Curry’s Hallowe’en Piece

Well, I don’t think she’ll be able to save the Italian Flag stuff. But she does keep a man guessing.

I have read Judith Curry’s Hallowe’en post Decision Making Under Uncertainty Part I . The criticism I can offer here, that the Obersteiner and Weitzmann critiques are rather less inclined to catastrophic outcomes and probably biased to the relatively near future, is of a very different sort than my critiques of the Italian flag, or others’ critiques of other seemingly baldly elementary errors. And the statement

The net result of such a feedback loop is an overconfident assessment of the importance of greenhouse gases in future climate change.

while slyly implying an overstatement of said importance, is at least relatively unobjectionable in its literal content. We could, after all, be overconfidently underestimating greenhouse gas sensitivity as well. Now I’m reasonably convinced by James and Jules that we have the thing well bracketed, while much of the community thinks the low side is better constrained than the high side. Presumably Curry’s audience does not want to hear this sort of thing.

Once she gets off trespassing directly on James’ turf without mentioning James (surely a faux pas among climate bloggers) and starts talking about the near term future of modeling, she seems to be channeling me.

If we assume that CO2 sensitivity dominates any conceivable combination of natural (forced and unforced) variability, what do the simulations actually say about 21st century climate? Well, the sensitivity range for the IPCC calculations are essentially in the same range (1.5-4.5C) that was estimated in the 1979 Charney report. And the calculations show that the warming proceeds until about 2060 in a manner that is independent of the emissions scenario.

So exactly what have we learnt about possible 21st century climate from the AR4 relative to the TAR (and even relative to the 1979 Charney report) that refines our ability to set an optimal emissions target? I suspect that we are probably at the point of diminishing returns from learning much more in the next few years (e.g. AR5) from additional simulations by the large climate models of the current structural form.


The big new push in the climate modeling enterprise is for Earth Systems Models. These models are beginning to include biogeochemistry (including a carbon cycle) and ecosystem interactions. Some are proposing to incorporate human dimensions, including economics models and energy consumption models. Such models would could in principle generate their own scenarios of CO2, and so reduce the scenario uncertainty that is believed to become significant towards the end of the 21st century.

There is also a push for higher resolution global models to provide regional information, particularly on water resources. There is currently no evidence that global models can provide useful simulations on regional scales, particularly of precipitation.

Another push is for credible predictions on a time scale of decades (out 20 years in advance). This necessitates getting the natural variability correct: both the external forcing, and the decadal scale ocean oscillations. I don’t expect the models to do much of use in this regard in the short term, but a focus on the natural variability component is certainly needed.

So it seems like we are gearing up for much more model development in terms of higher resolution and adding additional complexity. Yes, we will learn more about the climate models and possibly something new about how the climate system works. But it is not clear that any of this will provide useful information for decision makers on a time scale of less than 10 years to support decision making on stabilization targets, beyond the information presented in the AR4.

EXCERPTED DATA:
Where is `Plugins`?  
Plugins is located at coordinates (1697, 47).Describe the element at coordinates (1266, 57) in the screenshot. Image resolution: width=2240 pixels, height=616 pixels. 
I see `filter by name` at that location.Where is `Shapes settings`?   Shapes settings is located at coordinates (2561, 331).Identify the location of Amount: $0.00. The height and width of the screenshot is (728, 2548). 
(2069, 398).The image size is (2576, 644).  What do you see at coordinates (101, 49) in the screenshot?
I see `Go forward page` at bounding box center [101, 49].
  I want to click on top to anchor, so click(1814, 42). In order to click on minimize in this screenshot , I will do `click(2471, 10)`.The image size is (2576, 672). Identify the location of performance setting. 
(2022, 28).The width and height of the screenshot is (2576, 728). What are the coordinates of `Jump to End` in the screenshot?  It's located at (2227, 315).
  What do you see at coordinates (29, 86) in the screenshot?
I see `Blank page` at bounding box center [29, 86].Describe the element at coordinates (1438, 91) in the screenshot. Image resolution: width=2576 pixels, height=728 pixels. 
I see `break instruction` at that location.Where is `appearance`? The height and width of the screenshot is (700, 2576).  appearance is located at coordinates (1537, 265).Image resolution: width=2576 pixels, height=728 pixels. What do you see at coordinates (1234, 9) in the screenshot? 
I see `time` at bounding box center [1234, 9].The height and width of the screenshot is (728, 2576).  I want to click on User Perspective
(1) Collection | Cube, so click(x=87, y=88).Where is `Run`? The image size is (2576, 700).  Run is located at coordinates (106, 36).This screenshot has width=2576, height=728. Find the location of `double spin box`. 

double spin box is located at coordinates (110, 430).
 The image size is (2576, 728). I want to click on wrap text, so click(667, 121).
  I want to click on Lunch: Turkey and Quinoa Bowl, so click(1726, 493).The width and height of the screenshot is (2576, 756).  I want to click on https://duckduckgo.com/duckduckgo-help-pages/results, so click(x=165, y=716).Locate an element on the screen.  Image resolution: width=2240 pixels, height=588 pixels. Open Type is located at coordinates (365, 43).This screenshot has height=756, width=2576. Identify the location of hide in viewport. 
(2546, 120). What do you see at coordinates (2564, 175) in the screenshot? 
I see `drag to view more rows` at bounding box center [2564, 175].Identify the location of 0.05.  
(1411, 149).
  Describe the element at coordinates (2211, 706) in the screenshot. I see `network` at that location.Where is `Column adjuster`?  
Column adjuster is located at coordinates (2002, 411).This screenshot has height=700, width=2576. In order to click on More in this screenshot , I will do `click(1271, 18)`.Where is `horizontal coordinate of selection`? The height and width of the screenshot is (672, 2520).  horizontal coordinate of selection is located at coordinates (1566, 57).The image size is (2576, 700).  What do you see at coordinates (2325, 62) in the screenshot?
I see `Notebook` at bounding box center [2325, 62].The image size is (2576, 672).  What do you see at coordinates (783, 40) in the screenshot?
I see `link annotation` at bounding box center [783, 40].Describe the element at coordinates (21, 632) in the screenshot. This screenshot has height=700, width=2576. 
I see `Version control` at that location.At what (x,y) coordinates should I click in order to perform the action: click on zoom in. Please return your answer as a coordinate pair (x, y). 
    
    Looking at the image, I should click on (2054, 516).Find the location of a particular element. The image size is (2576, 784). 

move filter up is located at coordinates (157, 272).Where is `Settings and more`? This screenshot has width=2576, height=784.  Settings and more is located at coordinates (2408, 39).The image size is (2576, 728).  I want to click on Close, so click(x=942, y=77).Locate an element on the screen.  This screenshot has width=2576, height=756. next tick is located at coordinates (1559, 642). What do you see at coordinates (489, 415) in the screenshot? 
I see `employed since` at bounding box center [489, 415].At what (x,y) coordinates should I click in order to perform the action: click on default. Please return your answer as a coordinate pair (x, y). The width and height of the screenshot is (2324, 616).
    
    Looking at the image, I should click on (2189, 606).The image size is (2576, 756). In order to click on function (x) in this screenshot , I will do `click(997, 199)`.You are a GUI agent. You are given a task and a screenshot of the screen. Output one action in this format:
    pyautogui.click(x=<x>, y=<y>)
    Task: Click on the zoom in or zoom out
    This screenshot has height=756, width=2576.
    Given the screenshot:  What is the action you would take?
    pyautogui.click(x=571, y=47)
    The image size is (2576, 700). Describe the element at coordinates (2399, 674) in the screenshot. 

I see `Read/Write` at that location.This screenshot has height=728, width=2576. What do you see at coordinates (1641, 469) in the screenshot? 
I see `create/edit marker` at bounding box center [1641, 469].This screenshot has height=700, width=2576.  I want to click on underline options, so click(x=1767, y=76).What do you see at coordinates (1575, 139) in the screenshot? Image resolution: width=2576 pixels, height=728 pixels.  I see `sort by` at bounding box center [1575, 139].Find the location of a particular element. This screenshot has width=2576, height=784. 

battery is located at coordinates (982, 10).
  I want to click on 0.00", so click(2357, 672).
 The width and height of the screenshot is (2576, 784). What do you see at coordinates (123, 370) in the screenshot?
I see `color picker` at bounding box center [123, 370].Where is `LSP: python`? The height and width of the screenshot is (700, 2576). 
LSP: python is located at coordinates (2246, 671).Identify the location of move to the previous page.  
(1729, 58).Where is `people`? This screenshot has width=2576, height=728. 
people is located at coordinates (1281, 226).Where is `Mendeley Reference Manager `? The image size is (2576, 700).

ACTIVITY 1: From the blog post on Curry's Hallowe'en piece, return the passage starting with "while slyly implying" and going on through "be channeling me.".
ACTIVITY 2: According to the blog post on Curry's Hallowe'en piece, until about what year do the calculations show warming proceeding independently of the emissions scenario?
ACTIVITY 3: Write what comes next in the blog post on Curry's Hallowe'en piece, picking up after its last sentence.
The rows have nothing to do with the blog post on Curry's Hallowe'en piece.

ANSWER SPACE 1:
while slyly implying an overstatement of said importance, is at least relatively unobjectionable in its literal content. We could, after all, be overconfidently underestimating greenhouse gas sensitivity as well. Now I’m reasonably convinced by James and Jules that we have the thing well bracketed, while much of the community thinks the low side is better constrained than the high side. Presumably Curry’s audience does not want to hear this sort of thing.

Once she gets off trespassing directly on James’ turf without mentioning James (surely a faux pas among climate bloggers) and starts talking about the near term future of modeling, she seems to be channeling me.

ANSWER SPACE 2: Until about 2060.

ANSWER SPACE 3:
In fact I’d say that 10 years is extremely optimistic given current methodologies.
Further climate modeling has relatively little foreseeable policy relevance. We have done as much as we can in terms of policy advice. It’s far better than some claim, and yet limited in what it can reliably achieve in future. We know the scope and scale of the damage we are doing, but we don’t know the details, and probably won’t until they come to pass. It’s one thing to predict a falling vase will shatter, another to predict where the pieces will end up. Policy makers want regional predictions, and the models are not likely converge regionally. After the fact, somebody can always find a study saying “See! Just like we said!” and ignore the contradictory study.

At Curry’s conclusion,

The strategy (primarily model based) has provided some increased understanding and a scenario with about 3C sensitivity that is unlikely to budge much with the current modeling framework. A great deal of uncertainty exists, and emissions target policies based on such uncertain model simulations are not robust policies.

she refers to a formal definition of robustness given earlier in the piece as [a property of] “a strategy that formally considers uncertainty, whereby decision makers seek to reduce the range of possible scenarios over which the strategy performs poor”.

I don’t know as it’s fair to suggest that strict emissions targets are not robust in that sense, though. Essentially, one can always squeeze more toothpaste out of the tube; one cannot easily put it back. That being the case, one could argue that the most stringent emissions scenarios that are consistent with economic well-being would be the most robust in this sense.

So, on careful reading, I find several points of emphasis to disagree with, which seem to be preparing to lay the groundwork for a somewhat skewed risk assessment. We’ll see. To my surprise, I also find an extensive section with which I am entirely in agreement.

The main point, though, is that it is hard to imagine that this was written by the same person who has made so many elementary errors in the recent past. What we see here is a tolerable amount of counterspin, surely no worse than some of the spin out there by other mainstream scientists.
If Dr. Curry proceeds at this level of cogency, maybe she can start a meaningful conversation after all. I’d advise her to let the dreadfully posed flag business drop. I won’t pursue it if she doesn’t. And I’d advise her to take comparable care in future. This isn’t some veiled threat, it’s simply an assertion that people are on the lookout for elementary errors now, and that Curry will be called out on them.
This piece is, mysteriously, far less disappointing than several recent ones. While there are points with which I disagree it doesn’t seem remotely as amateurish as recent ones have. I genuinely hope it represents the sort of thing we can expect in future.


43 thoughts on “Curry’s Hallowe’en Piece

  1. So I shouldn't take the recent NCAR future drought study (and also USGS study), based on the outcomes of many different climate models, seriously?Drought under Global Warming

  2. Yes, that is a pretty strong prediction. But broadly speaking we probably only get a few of those.

  3. Michael Tobis — I want to be quite sure what you are stating.I can be what% sure that(1) US Southwest dries up,(2) US Great Plains dries up,(3) Mediterranian countries dry up,(4) Central Chile dries up,(5) Northern Argentina becomes wetter,(6) India and China become wetter?Its decision time for me.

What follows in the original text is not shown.